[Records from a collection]
☆ ☆ ☆

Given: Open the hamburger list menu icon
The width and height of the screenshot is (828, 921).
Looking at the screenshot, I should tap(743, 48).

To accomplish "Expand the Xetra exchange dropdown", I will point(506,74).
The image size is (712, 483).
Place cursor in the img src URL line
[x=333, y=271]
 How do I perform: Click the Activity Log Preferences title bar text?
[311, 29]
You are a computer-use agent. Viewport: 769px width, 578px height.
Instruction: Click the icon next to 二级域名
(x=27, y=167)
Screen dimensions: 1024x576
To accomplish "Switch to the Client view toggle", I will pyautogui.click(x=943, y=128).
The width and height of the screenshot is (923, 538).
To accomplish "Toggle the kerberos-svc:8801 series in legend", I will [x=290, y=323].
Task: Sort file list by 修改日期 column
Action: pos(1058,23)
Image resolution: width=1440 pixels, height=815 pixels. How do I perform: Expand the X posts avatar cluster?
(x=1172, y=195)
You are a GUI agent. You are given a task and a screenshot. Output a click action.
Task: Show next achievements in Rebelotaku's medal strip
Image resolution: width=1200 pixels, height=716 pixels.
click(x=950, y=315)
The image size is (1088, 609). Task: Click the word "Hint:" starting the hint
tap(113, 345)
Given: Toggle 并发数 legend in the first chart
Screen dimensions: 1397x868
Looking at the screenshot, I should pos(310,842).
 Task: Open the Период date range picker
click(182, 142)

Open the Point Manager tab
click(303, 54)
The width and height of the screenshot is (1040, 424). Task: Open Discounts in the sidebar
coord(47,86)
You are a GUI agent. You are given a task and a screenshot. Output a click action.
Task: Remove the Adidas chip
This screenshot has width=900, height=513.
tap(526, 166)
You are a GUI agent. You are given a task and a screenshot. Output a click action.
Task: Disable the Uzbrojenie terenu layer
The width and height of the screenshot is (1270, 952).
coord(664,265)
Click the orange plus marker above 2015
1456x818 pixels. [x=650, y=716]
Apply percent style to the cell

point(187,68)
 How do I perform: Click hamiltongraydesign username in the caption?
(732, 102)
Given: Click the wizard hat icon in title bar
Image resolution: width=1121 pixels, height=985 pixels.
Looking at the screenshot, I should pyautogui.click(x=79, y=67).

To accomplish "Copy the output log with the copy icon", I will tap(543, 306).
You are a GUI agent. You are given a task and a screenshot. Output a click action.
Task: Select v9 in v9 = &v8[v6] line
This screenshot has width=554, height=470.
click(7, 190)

☆ ☆ ☆

• _Task brief_: All the lines above must be output exactly, with none omitted.

• _Answer section_:
Given: Open the hamburger list menu icon
The width and height of the screenshot is (828, 921).
Looking at the screenshot, I should tap(743, 48).

To accomplish "Expand the Xetra exchange dropdown", I will point(506,74).
The image size is (712, 483).
Place cursor in the img src URL line
[x=333, y=271]
 How do I perform: Click the Activity Log Preferences title bar text?
[311, 29]
You are a computer-use agent. Viewport: 769px width, 578px height.
Instruction: Click the icon next to 二级域名
(x=27, y=167)
Screen dimensions: 1024x576
To accomplish "Switch to the Client view toggle", I will pyautogui.click(x=943, y=128).
The width and height of the screenshot is (923, 538).
To accomplish "Toggle the kerberos-svc:8801 series in legend", I will [x=290, y=323].
Task: Sort file list by 修改日期 column
Action: pos(1058,23)
Image resolution: width=1440 pixels, height=815 pixels. How do I perform: Expand the X posts avatar cluster?
(x=1172, y=195)
You are a GUI agent. You are given a task and a screenshot. Output a click action.
Task: Show next achievements in Rebelotaku's medal strip
Image resolution: width=1200 pixels, height=716 pixels.
click(x=950, y=315)
The image size is (1088, 609). Task: Click the word "Hint:" starting the hint
tap(113, 345)
Given: Toggle 并发数 legend in the first chart
Screen dimensions: 1397x868
Looking at the screenshot, I should pos(310,842).
 Task: Open the Период date range picker
click(182, 142)

Open the Point Manager tab
click(303, 54)
The width and height of the screenshot is (1040, 424). Task: Open Discounts in the sidebar
coord(47,86)
You are a GUI agent. You are given a task and a screenshot. Output a click action.
Task: Remove the Adidas chip
This screenshot has width=900, height=513.
tap(526, 166)
You are a GUI agent. You are given a task and a screenshot. Output a click action.
Task: Disable the Uzbrojenie terenu layer
The width and height of the screenshot is (1270, 952).
coord(664,265)
Click the orange plus marker above 2015
1456x818 pixels. [x=650, y=716]
Apply percent style to the cell

point(187,68)
 How do I perform: Click hamiltongraydesign username in the caption?
(732, 102)
Given: Click the wizard hat icon in title bar
Image resolution: width=1121 pixels, height=985 pixels.
Looking at the screenshot, I should pyautogui.click(x=79, y=67).

To accomplish "Copy the output log with the copy icon", I will tap(543, 306).
You are a GUI agent. You are given a task and a screenshot. Output a click action.
Task: Select v9 in v9 = &v8[v6] line
This screenshot has width=554, height=470.
click(7, 190)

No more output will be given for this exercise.